En estos días terminará mi trabajo aquí, por lo que muy pronto saldré para Inglaterra.
Hasta cuando mis ojos tengan el placer de verla por fin,
Caballero desconocido.
Daisy soltó una exclamación de sorpresa y saltó en el colchón, emocionada. Su caballero vendría, y no solo eso, le había dicho que la quería, que la deseaba para él. Su pulso se aceleró y una gran sonrisa se instaló en su rostro, sus lentes se habían empañado, así que se los quitó para limpiarlos. Su cabeza se inundó de incógnitas.
¿Cuándo vendría? Su carta no lo especificaba, además de que parecía despedirse por última vez, lo que la llevaba a deducir que sería pronto. Teniendo en cuenta que el correo entre París y Londres demoraba una semana, él podría estar llegando en cualquier momento. ¿Qué haría cuando se vieran? Ella se moriría de emoción, de nervios, de vergüenza, de amor. ¿Cómo reaccionaría él? Tal vez saldría corriendo con solo ver su rostro corriente y su figura rellena. O quizás la quisiera lo mismo, tal y como le había dicho en sus cartas.
Esperaba que así fuera, porque ella lo aceptaría sin importar los defectos que pudiese tener. Suspirando, se colocó los lentes nuevamente, se acostó de espaldas y clavó los ojos en el dosel de la cama.

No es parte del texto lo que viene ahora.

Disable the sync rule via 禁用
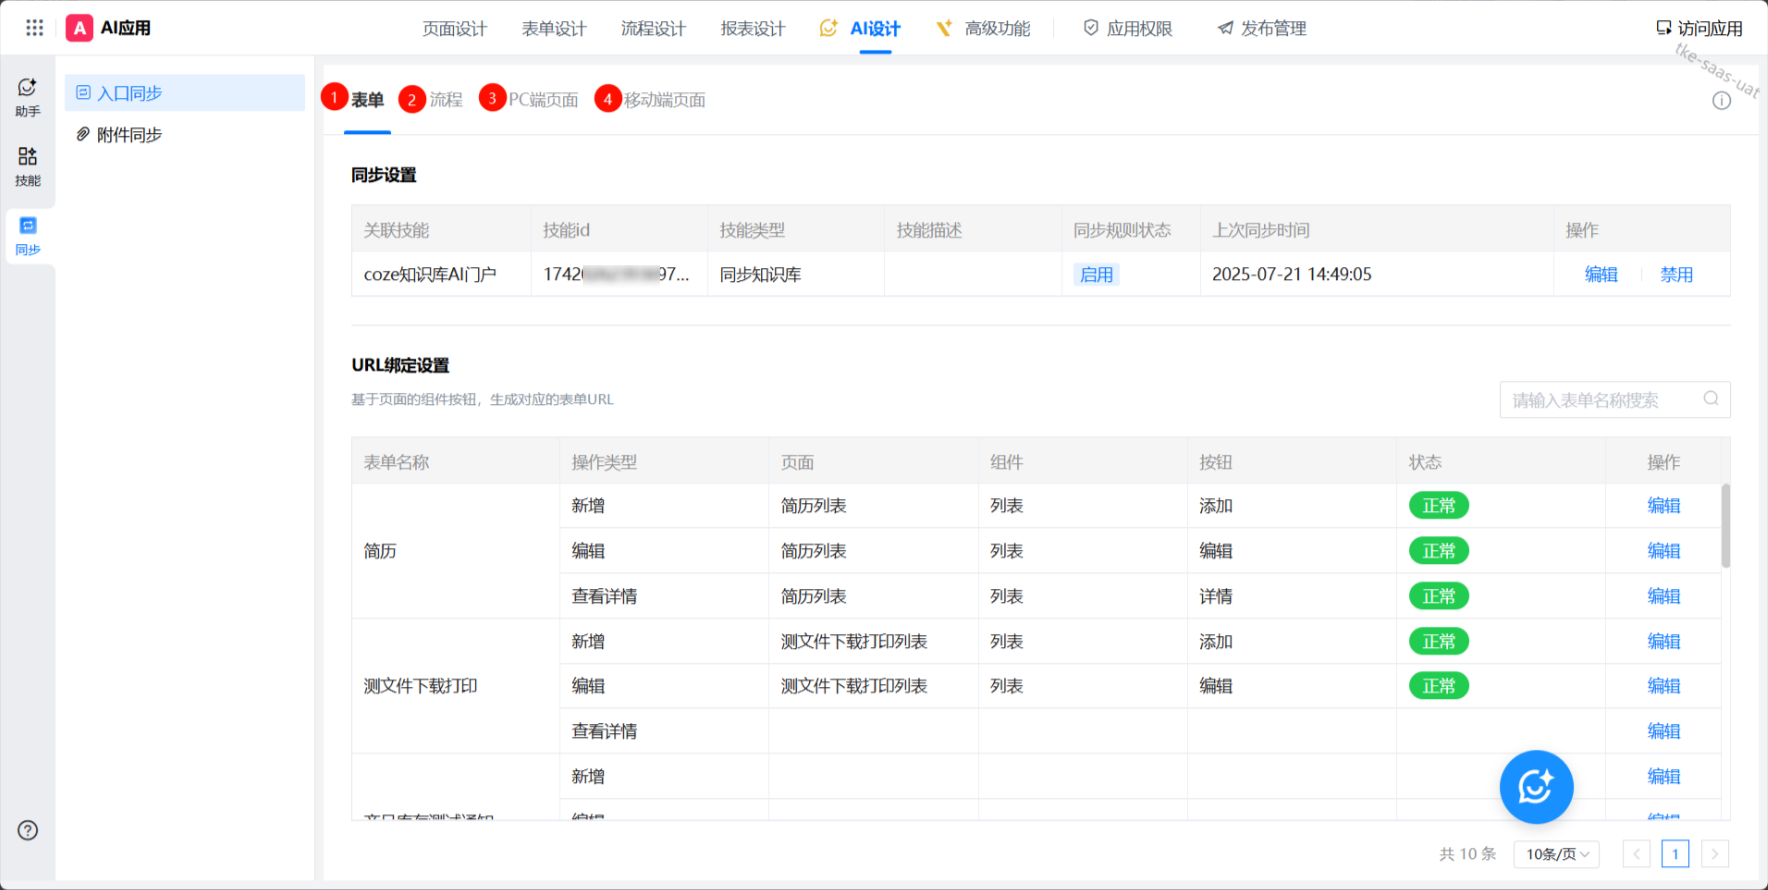 1676,275
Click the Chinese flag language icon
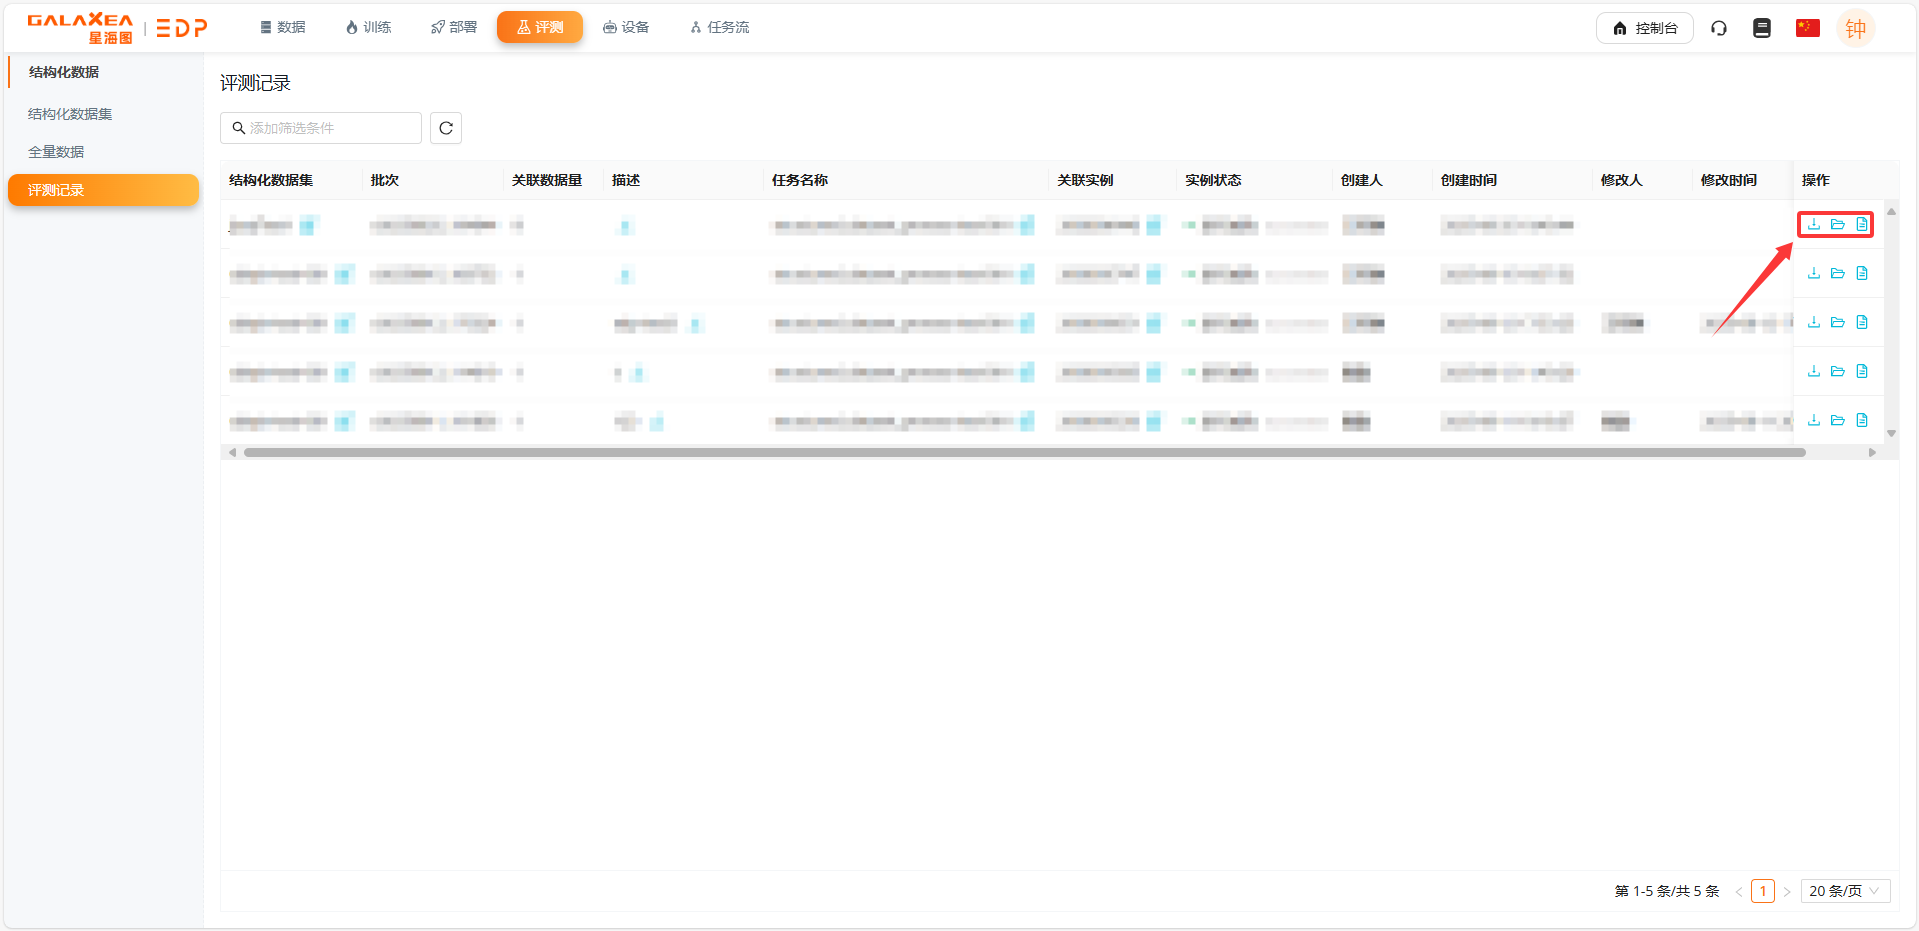The image size is (1919, 931). tap(1807, 27)
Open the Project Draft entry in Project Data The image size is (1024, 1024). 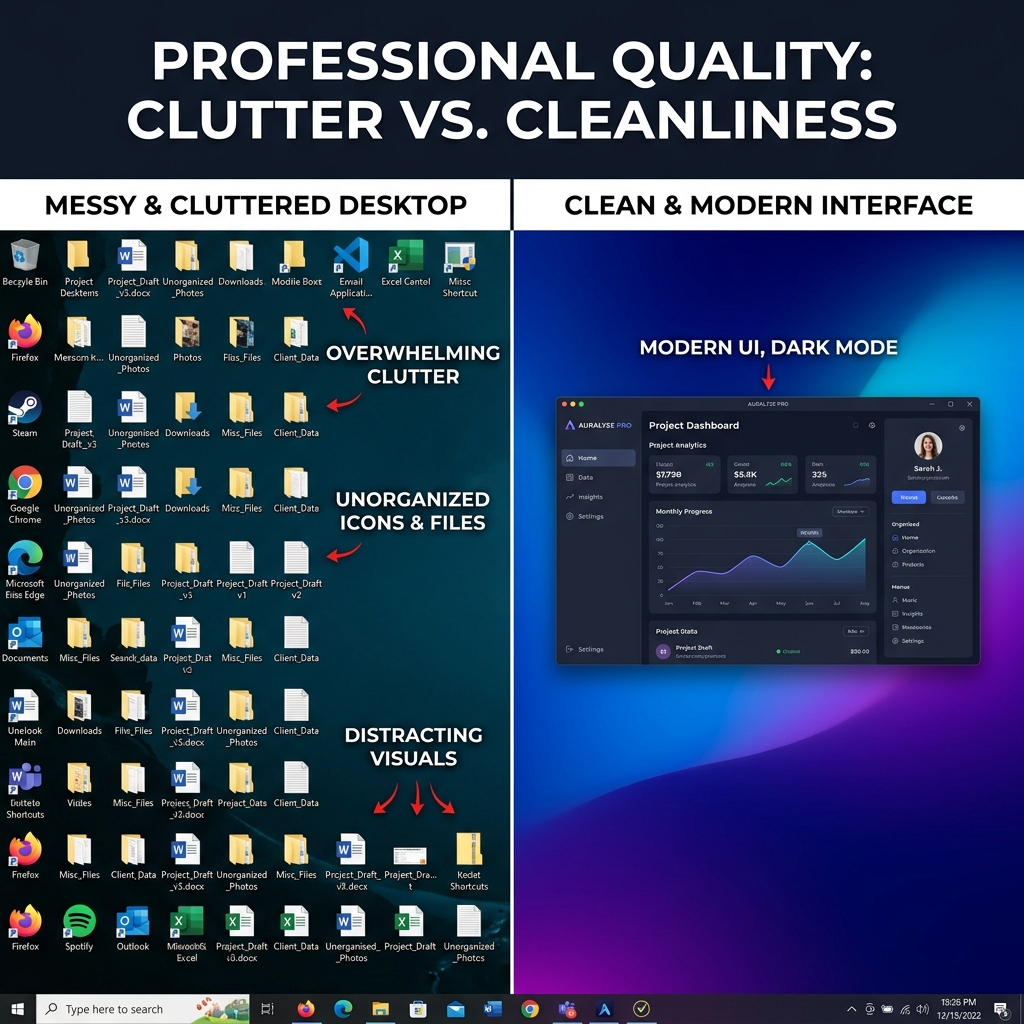pyautogui.click(x=695, y=648)
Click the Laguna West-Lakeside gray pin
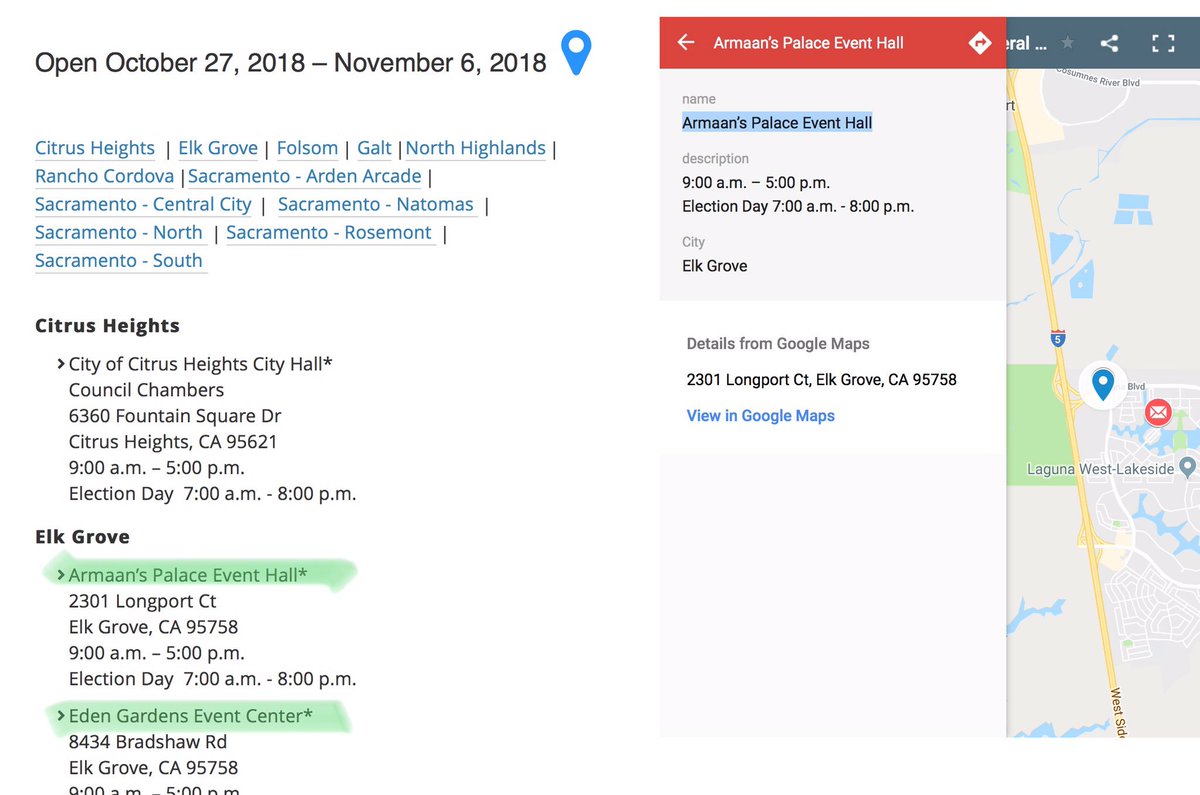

El caballero desconocido no le había dicho cómo era su aspecto, y ella no se había atrevido a preguntarle. Aunque por la seguridad de sus palabras y su innata galantería, podía deducir que no sería alguien horrendo. Él le había dicho que era un hijo menor y que de pequeño se sentía atraído por el arte antiguo. Esto había respondido su duda sobre por qué continuaba soltero, seguramente, siendo un varón sin título ni fortuna propia, y tan dedicado a sus investigaciones, le costaría acceder a una joven soltera predispuesta.
De todos modos, para los caballeros resultaba más fácil ser aceptados. A los hombres no se les exigía perfección física como a las mujeres, por el simple hecho de que abundaban las damas en edad casadera y escaseaban los caballeros solteros y disponibles.
Como fuera, solo podía rogar que todas aquellas palabras, confesiones, secretos y confidencias que habían intercambiado durante aquellos tres meses en esas decenas de cartas fueran algo real, auténtico y duradero porque, de lo contrario, su corazón se rompería, pues, sin percatarse, Daisy había plasmado sus sueños, anhelos y deseos en esos papeles. En cada trazo de tinta, había depositado su alma y su corazón, y en cada sello, ella había entregado su amor.